Il faut se demander pourquoi les gens viennent prendre leur journal chez vous plutôt que de s’abonner alors que c’est plus économique. La différence, c’est l’ambiance.
L’antre de Pierre est un véritable lieu de rendez-vous des travailleurs du quartier : en une heure, on croise un chauffeur de bus entre deux services, un conducteur de pousse-pousse, le sommelier du Monoprix voisin venu proposer de ramener une caisse de vin la semaine suivante, un avocat, un antiquaire turc venu montrer ses photos de vacances, l’ancien ambassadeur de France au Liban, ou encore le serveur de la pizzeria mitoyenne (où Pierre a son entrée quand il souhaite aller aux toilettes).
“Tous mes copains kiosquiers se sont mariés avec l’une de leurs anciennes clientes !”
Quand j’ai débuté dans la profession, on m’a dit deux choses : Premièrement, un an dans un kiosque, c’est cinq ans dans la vie normale sur le plan psychologique et, deuxièmement, il faut être absolument sûr de son couple ! Vous n’imaginez pas le nombre de filles qu’on rencontre, s’amuse-t-il. C’est simple : tous mes copains kiosquiers se sont mariés avec l’une de leurs anciennes clientes !

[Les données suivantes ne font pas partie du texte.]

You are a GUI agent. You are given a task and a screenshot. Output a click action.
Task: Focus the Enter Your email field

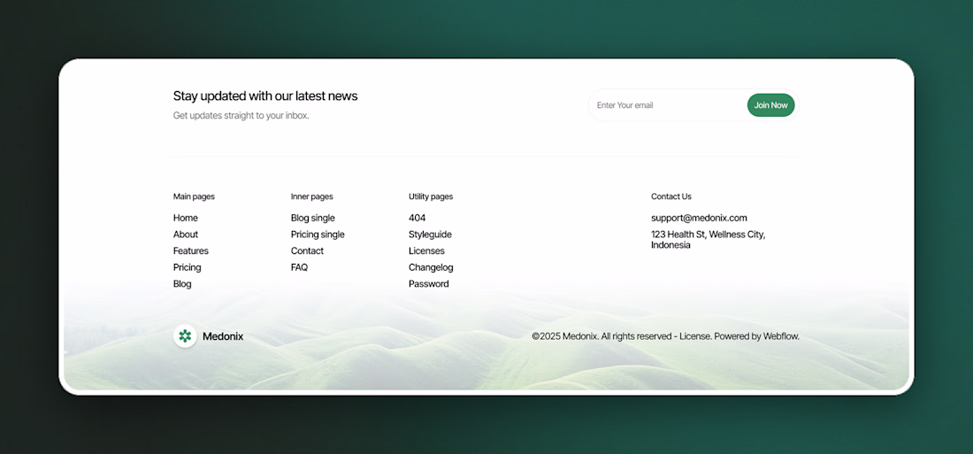click(x=668, y=105)
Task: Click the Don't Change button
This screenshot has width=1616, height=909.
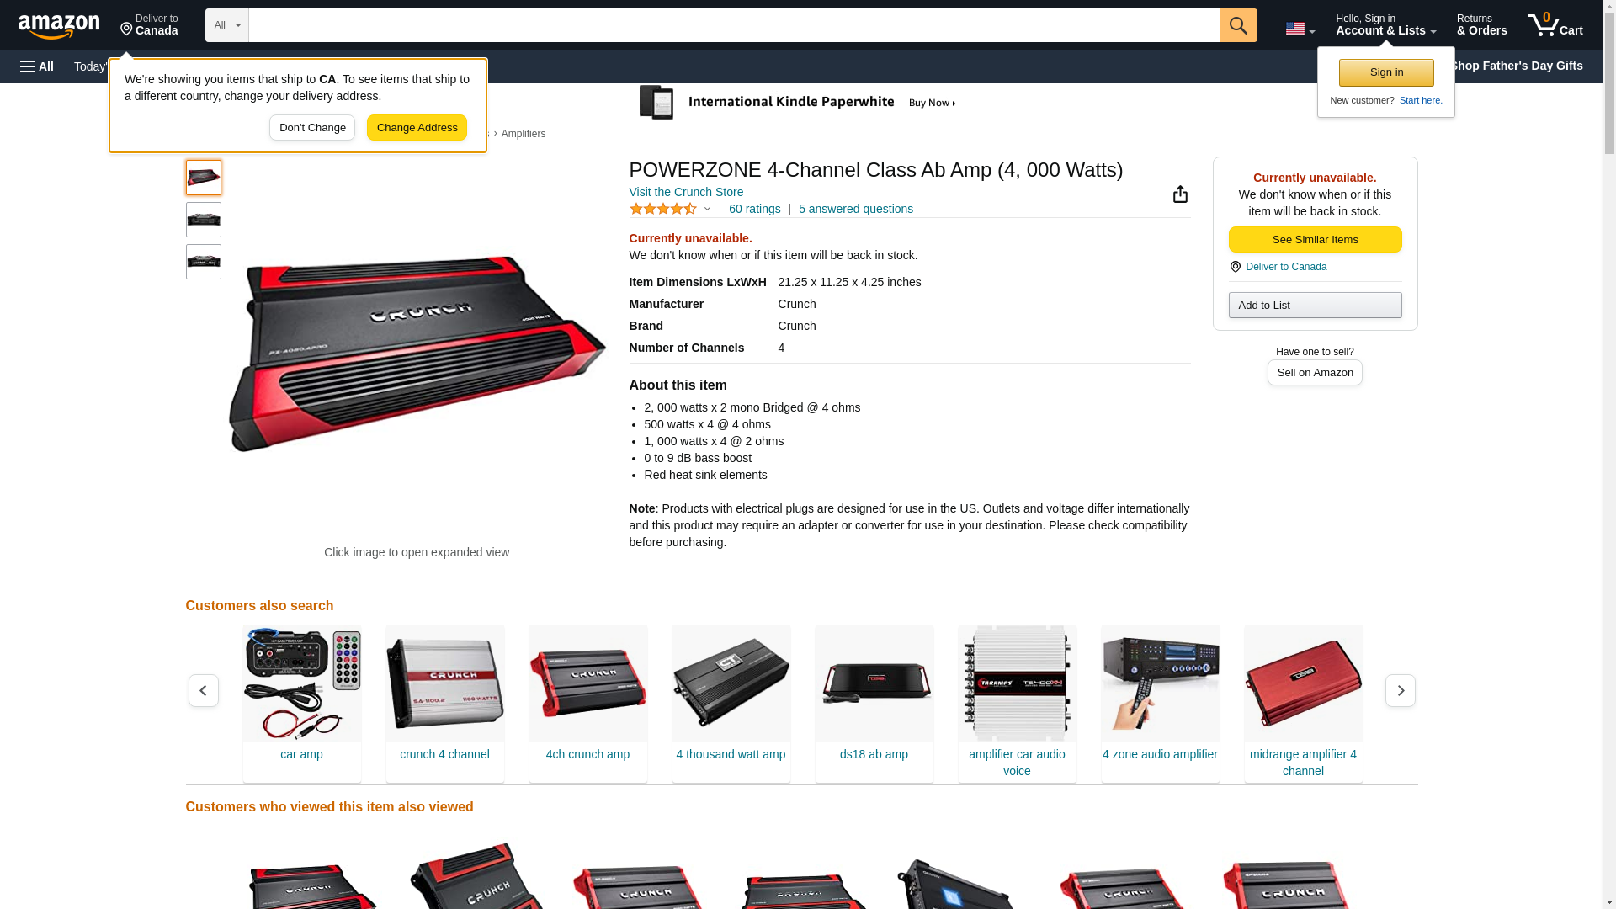Action: pyautogui.click(x=312, y=128)
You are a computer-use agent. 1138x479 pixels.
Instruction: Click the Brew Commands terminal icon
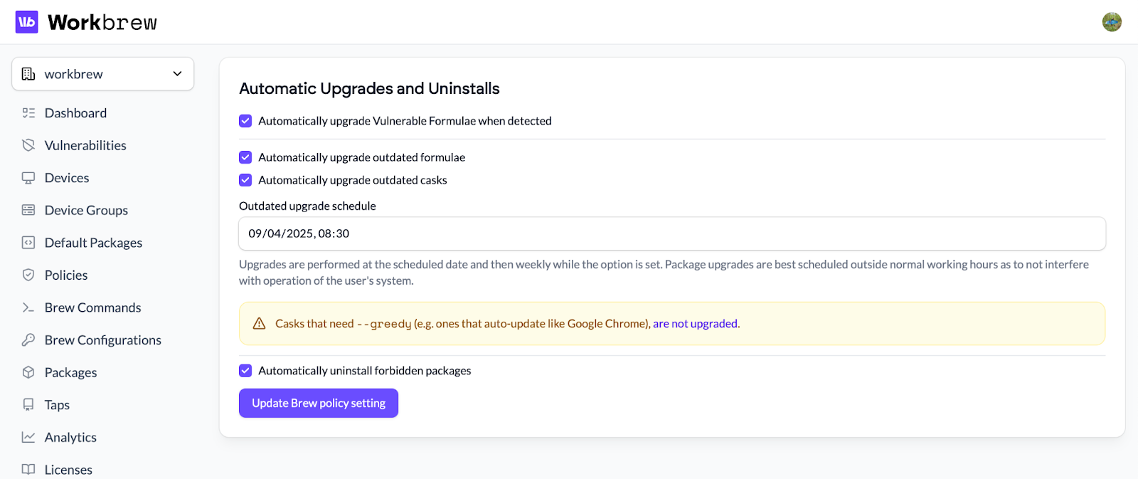tap(28, 307)
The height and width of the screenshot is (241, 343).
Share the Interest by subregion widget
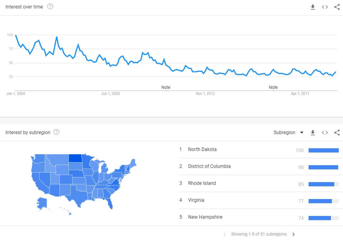pyautogui.click(x=337, y=133)
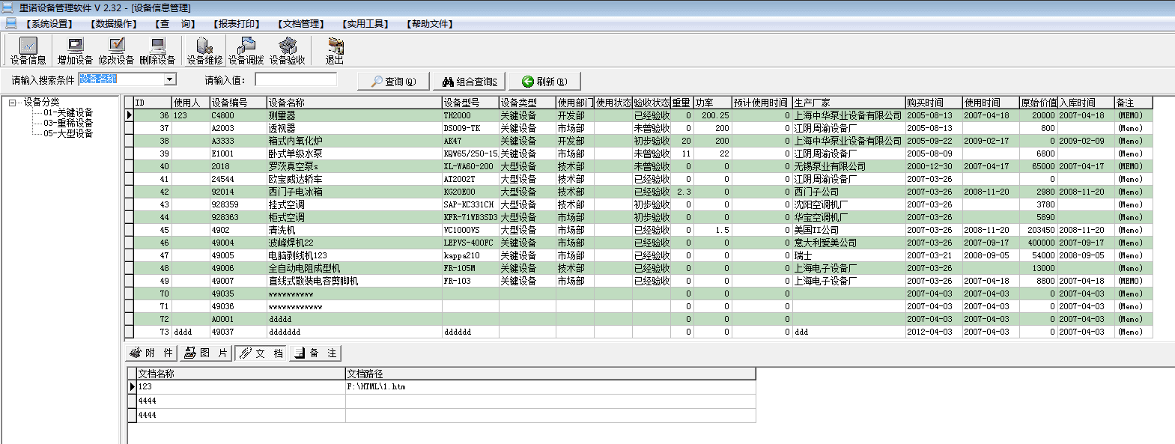Viewport: 1175px width, 444px height.
Task: Click the 查询 search button
Action: pos(393,82)
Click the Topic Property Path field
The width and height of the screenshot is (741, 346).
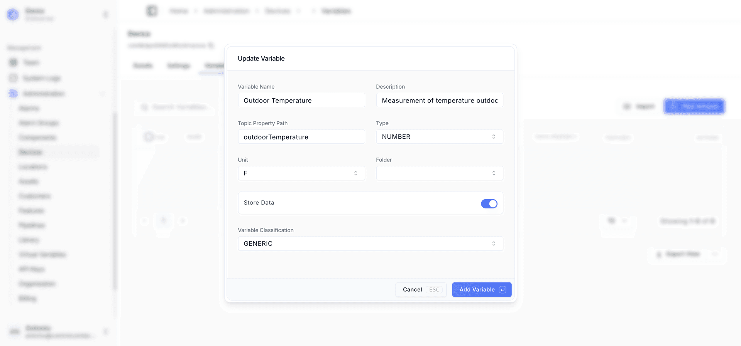[301, 137]
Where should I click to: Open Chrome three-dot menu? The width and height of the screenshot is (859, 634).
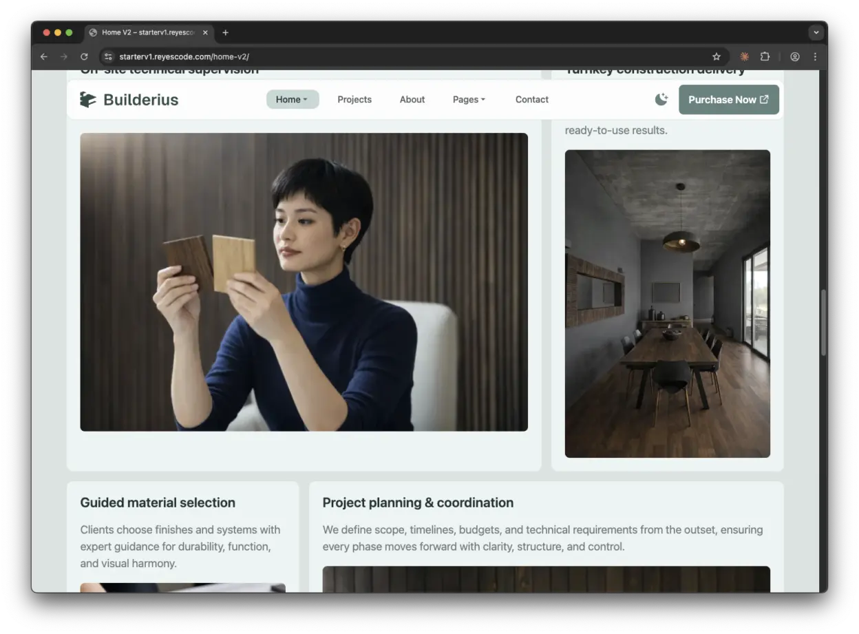(815, 57)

Sa première rencontre avec celle qui partage sa vie aujourd’hui, il l’a faite quand il travaillait à Austerlitz. “C’était une cliente régulière. Un jour, je lui ai dit que je déménageais à Saint-Germain. A peine étais-je installé, qu’elle est venue m’y acheter son journal, comme si de rien n’était, avec toute la malice du monde dans ses yeux. On nage en plein cliché, n’est-ce pas ? ».
Le récit que fait Pierre de sa profession rappelle le rôle social des kiosques à journaux : plus que des commerçants, ils sont, au même titre que les boulangeries ou les salons de coiffure, un facteur d’intégration et de lien social pour les habitants du quartier. Des lieux de convivialité que les pouvoirs publics semblent vouloir préserver : depuis 2007, la mairie de Paris a soutenu l’ouverture d’une centaine de kiosques à journaux à travers la capitale.